The Supreme Court has overturned the conviction of a death row inmate in Texas because prosecutors in Dallas County wrongfully kept African-Americans off the jury for his trial. When Thomas Miller-El was convicted of murder in 1986 only one member of the jury was African-American. During jury selection state prosecutors excluded 10 out of 11 eligible African-Americans. Writing for the court Justice David Souter wrote that “when the government’s choice of jurors is tainted with racial bias,” it jeopardizes “the very integrity of the courts” and “undermines public confidence in adjudication.” Up until the 1980s, prosecutors in Dallas County were given a training manual that advised them to remove African-Americans and Jews from death penalty cases on the theory that those groups would be more sympathetic to criminal defendants. As part of its ruling, the Supreme Court court on Monday ordered a new trial for Miller-El.
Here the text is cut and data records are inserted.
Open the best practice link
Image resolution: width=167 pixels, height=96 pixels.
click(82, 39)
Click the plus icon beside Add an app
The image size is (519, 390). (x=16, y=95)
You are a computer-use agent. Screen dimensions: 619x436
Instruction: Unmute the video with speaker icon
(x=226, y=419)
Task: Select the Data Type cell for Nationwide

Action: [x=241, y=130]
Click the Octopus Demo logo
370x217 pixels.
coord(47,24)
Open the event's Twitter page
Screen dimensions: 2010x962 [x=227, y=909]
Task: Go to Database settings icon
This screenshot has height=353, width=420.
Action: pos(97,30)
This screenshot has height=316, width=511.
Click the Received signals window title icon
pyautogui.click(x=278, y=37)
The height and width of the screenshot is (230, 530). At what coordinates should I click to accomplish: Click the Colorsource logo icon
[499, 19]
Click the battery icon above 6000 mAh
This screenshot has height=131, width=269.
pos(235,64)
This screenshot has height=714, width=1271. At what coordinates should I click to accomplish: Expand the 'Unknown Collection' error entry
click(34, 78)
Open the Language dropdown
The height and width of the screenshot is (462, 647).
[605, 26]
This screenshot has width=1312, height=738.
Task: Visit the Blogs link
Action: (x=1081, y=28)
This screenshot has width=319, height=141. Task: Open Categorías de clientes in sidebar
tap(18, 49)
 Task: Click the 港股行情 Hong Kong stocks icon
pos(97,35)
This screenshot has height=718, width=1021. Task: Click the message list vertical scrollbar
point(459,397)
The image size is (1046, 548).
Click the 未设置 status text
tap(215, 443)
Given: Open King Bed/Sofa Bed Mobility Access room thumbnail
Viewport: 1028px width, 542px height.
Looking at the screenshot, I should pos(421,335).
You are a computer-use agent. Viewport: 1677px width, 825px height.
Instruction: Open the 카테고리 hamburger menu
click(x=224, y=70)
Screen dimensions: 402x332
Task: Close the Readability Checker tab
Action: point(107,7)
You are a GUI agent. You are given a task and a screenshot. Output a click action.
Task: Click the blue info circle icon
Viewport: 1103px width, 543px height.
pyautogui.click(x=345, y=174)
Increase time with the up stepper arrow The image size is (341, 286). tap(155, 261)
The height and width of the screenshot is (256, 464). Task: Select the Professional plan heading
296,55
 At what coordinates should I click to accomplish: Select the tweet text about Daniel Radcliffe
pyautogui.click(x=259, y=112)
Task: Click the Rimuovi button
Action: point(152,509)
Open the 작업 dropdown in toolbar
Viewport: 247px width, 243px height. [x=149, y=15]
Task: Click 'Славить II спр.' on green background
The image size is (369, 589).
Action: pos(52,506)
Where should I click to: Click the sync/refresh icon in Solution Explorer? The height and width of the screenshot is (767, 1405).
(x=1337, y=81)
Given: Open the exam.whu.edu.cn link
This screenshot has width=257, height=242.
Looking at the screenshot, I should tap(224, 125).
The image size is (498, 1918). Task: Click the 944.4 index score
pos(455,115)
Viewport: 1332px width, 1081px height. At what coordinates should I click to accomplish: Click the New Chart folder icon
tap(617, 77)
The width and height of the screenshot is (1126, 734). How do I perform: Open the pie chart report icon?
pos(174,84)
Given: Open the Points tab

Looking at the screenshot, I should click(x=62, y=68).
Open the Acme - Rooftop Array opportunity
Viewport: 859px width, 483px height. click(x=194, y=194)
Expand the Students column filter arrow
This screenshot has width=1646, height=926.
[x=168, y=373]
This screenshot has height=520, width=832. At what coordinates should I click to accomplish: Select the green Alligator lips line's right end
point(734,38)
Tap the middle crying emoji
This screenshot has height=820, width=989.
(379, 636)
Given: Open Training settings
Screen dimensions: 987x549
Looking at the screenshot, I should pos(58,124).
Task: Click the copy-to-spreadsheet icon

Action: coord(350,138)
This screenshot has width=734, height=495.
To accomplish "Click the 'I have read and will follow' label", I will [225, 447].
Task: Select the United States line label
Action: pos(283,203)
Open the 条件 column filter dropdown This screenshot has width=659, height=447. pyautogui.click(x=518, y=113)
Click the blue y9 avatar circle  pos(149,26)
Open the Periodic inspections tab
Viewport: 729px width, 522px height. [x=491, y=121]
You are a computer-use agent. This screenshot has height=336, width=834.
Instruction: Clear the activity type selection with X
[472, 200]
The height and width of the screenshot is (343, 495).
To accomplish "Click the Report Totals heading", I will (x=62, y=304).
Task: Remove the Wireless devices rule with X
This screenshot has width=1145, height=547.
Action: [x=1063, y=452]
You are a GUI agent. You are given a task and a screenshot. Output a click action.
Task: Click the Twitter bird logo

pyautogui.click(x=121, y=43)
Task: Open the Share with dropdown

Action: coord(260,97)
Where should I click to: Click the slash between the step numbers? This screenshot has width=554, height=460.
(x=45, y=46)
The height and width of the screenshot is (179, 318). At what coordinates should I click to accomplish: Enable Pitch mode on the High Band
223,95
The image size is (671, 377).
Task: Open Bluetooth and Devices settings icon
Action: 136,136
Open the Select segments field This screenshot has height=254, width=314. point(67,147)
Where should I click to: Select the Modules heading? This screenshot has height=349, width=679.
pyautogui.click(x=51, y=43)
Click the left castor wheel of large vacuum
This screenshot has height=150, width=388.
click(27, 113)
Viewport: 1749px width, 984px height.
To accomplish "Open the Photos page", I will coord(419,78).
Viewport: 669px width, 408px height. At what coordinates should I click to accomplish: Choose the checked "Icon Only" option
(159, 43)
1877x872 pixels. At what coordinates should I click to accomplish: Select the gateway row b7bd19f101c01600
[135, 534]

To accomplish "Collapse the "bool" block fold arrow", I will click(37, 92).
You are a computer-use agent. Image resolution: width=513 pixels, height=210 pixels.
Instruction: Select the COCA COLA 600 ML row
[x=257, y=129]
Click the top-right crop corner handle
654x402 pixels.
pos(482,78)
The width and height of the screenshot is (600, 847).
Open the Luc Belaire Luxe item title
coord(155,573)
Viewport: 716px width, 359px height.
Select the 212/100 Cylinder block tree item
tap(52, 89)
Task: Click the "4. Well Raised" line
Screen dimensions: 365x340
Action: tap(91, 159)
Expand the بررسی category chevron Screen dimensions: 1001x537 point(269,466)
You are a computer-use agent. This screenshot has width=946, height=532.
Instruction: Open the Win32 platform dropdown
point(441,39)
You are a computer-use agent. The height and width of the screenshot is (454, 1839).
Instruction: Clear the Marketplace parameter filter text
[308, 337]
In another ruling Monday, the Supreme Court upheld a lower court ruling that limits the number of television stations, radio stations and newspapers a media company can own in a single market. The decision marks a major defeat for the nation’s major media corporations. Pete Tridish of the Prometheus Radio Project said, “The Supreme Court is affirming the demands of millions of people in the United States: the FCC needs to take a close look at its rules about media ownership and the assumptions guiding these rules.” The Prometheus Radio Project was the lead petitioner in the case against the Federal Communications Commission. FCC Commissioner Jonathan Adelstein added, “This decision is a rare victory for the public over some of the most powerful corporations in America.” He went on to say “The court’s decision puts the issue of media consolidation right back in the FCC’s hands and gives us an opportunity for a fresh start, so we better get it right this time.”
Also on Monday the Supreme Court decided not to hear an immediate appeal from Jose Padilla. The U.S.-born citizen has been jailed for the past three years in solitary confinement on a military brig even though the government has never charged him with a crime and he has never appeared inside a courtroom. The Bush administration originally accused Padilla of plotting to set off a dirty bomb inside the United States.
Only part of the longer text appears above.